[[ Exercise inputs open ]]

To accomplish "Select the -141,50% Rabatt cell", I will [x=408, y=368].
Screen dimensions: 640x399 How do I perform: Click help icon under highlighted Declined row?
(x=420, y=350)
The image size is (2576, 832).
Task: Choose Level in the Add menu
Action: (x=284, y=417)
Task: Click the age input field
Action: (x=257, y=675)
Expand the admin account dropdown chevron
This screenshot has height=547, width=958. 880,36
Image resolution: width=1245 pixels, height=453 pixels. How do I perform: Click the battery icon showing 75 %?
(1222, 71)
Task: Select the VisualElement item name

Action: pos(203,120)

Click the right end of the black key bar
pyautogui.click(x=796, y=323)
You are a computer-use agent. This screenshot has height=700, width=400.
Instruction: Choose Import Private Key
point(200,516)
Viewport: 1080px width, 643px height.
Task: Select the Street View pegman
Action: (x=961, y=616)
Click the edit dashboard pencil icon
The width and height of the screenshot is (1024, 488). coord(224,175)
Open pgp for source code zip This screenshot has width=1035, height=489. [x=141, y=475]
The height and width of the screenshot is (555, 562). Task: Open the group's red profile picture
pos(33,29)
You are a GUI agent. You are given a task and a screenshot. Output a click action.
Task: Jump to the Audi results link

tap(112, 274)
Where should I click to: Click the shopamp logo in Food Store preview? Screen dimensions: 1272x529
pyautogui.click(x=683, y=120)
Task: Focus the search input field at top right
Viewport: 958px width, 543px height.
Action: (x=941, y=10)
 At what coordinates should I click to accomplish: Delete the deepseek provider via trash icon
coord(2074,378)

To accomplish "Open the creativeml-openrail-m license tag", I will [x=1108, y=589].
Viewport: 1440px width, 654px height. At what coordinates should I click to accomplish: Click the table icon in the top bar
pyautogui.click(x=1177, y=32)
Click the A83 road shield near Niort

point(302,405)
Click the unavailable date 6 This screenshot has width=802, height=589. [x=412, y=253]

[[ Exercise inputs closed ]]

## Your instructions
Lines above with "agent": state how many, nothing more.

## Task answer
2